● **Task instructions**: An exact copy is needed of the lines in the entries below from the line with "Aceitar (1826, 1185)" up to and including the line with "Omni Consumer Company (180, 1767)", and of nothing else. Leave the pictures out.

[Start of section]

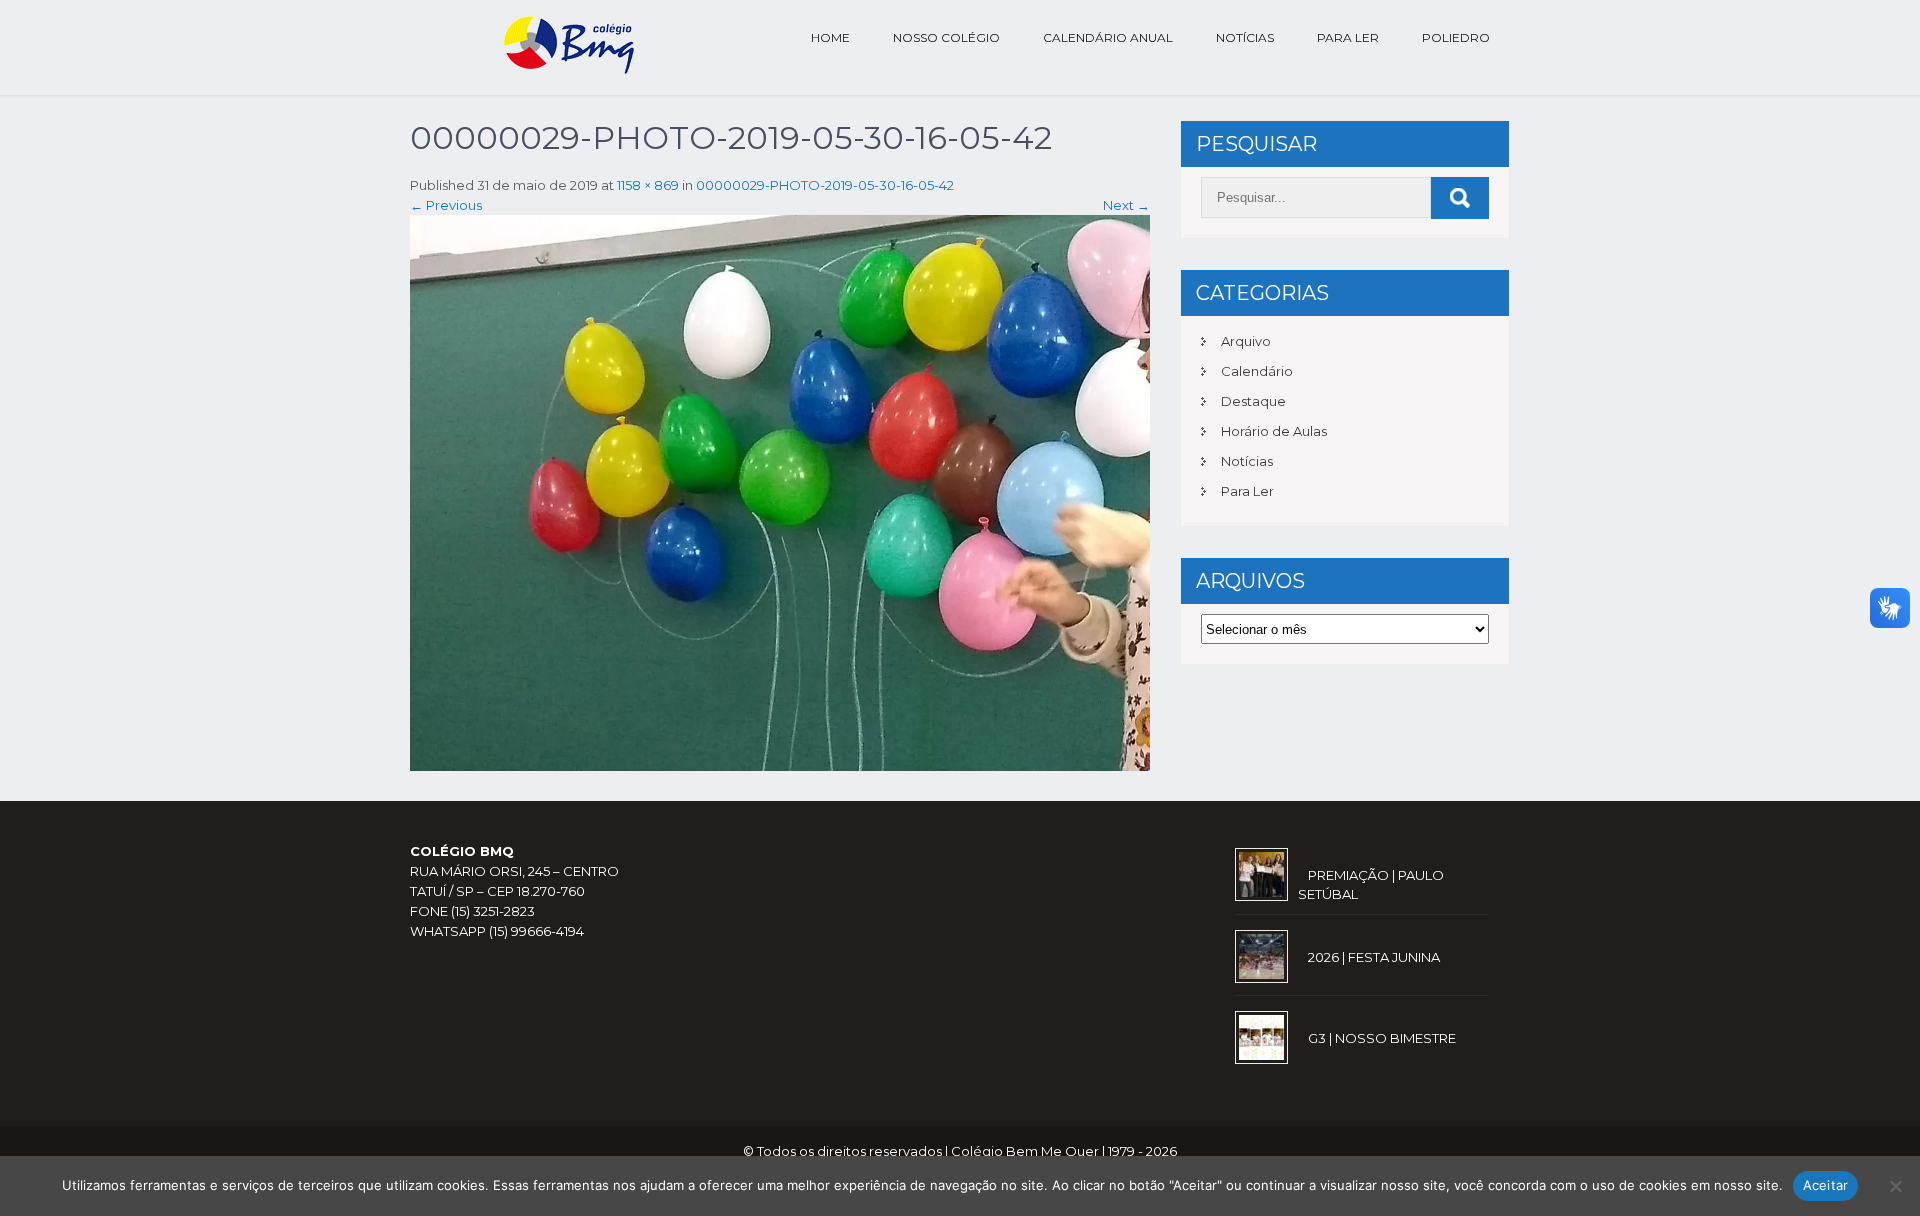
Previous (446, 205)
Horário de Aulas (1274, 431)
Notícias (1245, 37)
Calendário (1257, 371)
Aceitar (1826, 1185)
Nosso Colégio (946, 37)
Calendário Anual (1108, 37)
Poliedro (1456, 37)
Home (830, 37)
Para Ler (1348, 37)
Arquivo (1246, 341)
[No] (1895, 1186)
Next (1126, 205)
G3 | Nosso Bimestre (1382, 1038)
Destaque (1253, 401)
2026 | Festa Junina (1374, 957)
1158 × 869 (648, 185)
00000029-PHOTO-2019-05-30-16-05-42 (825, 185)
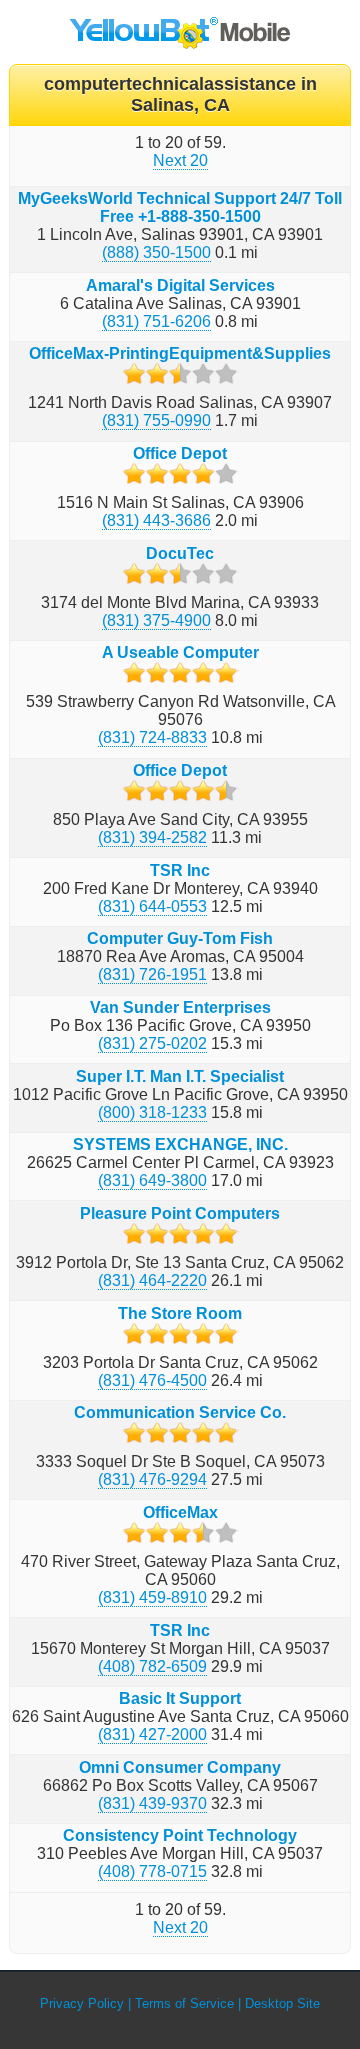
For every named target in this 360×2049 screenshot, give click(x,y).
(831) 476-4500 (152, 1380)
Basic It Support (180, 1698)
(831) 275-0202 (152, 1043)
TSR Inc (180, 870)
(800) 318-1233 (152, 1112)
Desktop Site (282, 2003)
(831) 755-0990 (156, 420)
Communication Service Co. (180, 1412)
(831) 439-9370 (152, 1803)
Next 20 (180, 160)
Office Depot (180, 453)
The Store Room (180, 1313)
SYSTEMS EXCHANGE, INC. (180, 1144)
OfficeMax (180, 1512)
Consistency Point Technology (180, 1835)
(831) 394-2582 (152, 837)
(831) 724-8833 (152, 737)
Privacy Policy (82, 2003)
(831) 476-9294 (152, 1479)
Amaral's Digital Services (180, 285)
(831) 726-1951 (152, 974)
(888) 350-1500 (156, 252)
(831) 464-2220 (152, 1280)
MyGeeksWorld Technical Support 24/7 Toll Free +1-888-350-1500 (180, 207)
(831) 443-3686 (156, 520)
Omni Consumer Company (180, 1767)
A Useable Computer (180, 652)
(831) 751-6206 (156, 321)
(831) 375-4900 (156, 620)
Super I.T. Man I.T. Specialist (180, 1076)
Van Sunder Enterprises (180, 1007)
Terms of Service (184, 2003)
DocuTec (180, 553)
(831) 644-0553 (152, 906)
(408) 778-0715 (152, 1871)
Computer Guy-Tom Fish (180, 938)
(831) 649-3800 (152, 1180)
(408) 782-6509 (152, 1666)
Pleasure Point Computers (180, 1213)
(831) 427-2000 (152, 1734)
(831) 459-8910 (152, 1597)
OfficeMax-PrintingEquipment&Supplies (180, 353)
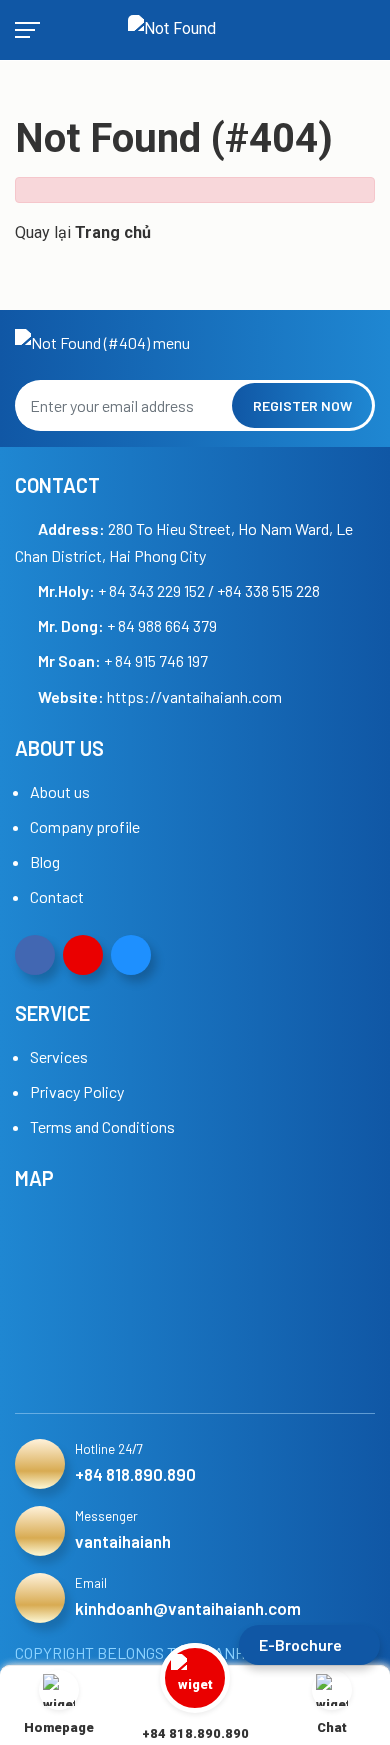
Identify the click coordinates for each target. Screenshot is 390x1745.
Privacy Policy (77, 1091)
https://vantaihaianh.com (194, 696)
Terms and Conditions (102, 1126)
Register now (302, 405)
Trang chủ (113, 232)
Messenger (106, 1516)
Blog (45, 861)
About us (60, 791)
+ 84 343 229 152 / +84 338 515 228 (179, 590)
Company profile (85, 826)
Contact (57, 896)
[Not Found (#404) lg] (192, 30)
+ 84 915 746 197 (123, 660)
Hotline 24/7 (109, 1449)
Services (59, 1056)
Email (91, 1583)
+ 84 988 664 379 (127, 625)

[End of section]

● **Result below**:
Aceitar (1826, 1185)
Nosso Colégio (946, 37)
Calendário Anual (1108, 37)
Poliedro (1456, 37)
Home (830, 37)
Para Ler (1348, 37)
Arquivo (1246, 341)
[No] (1895, 1186)
Next (1126, 205)
G3 | Nosso Bimestre (1382, 1038)
Destaque (1253, 401)
2026 | Festa Junina (1374, 957)
1158 × 869 (648, 185)
00000029-PHOTO-2019-05-30-16-05-42 (825, 185)
For every named target in this 360×2049 screenshot, give click(x,y).
(831) 476-4500 (152, 1380)
Basic It Support (180, 1698)
(831) 275-0202 (152, 1043)
TSR Inc (180, 870)
(800) 318-1233 (152, 1112)
Desktop Site (282, 2003)
(831) 755-0990 (156, 420)
Communication Service Co. (180, 1412)
(831) 439-9370 (152, 1803)
Next 20 (180, 160)
Office Depot (180, 453)
The Store Room (180, 1313)
SYSTEMS EXCHANGE, INC. (180, 1144)
OfficeMax (180, 1512)
Consistency Point Technology (180, 1835)
(831) 394-2582 (152, 837)
(831) 724-8833 (152, 737)
Privacy Policy (82, 2003)
(831) 476-9294 (152, 1479)
Amaral's Digital Services (180, 285)
(831) 726-1951 (152, 974)
(888) 350-1500 (156, 252)
(831) 464-2220 (152, 1280)
MyGeeksWorld Technical Support 24/7 Toll Free +1-888-350-1500 (180, 207)
(831) 443-3686 (156, 520)
Omni Consumer Company (180, 1767)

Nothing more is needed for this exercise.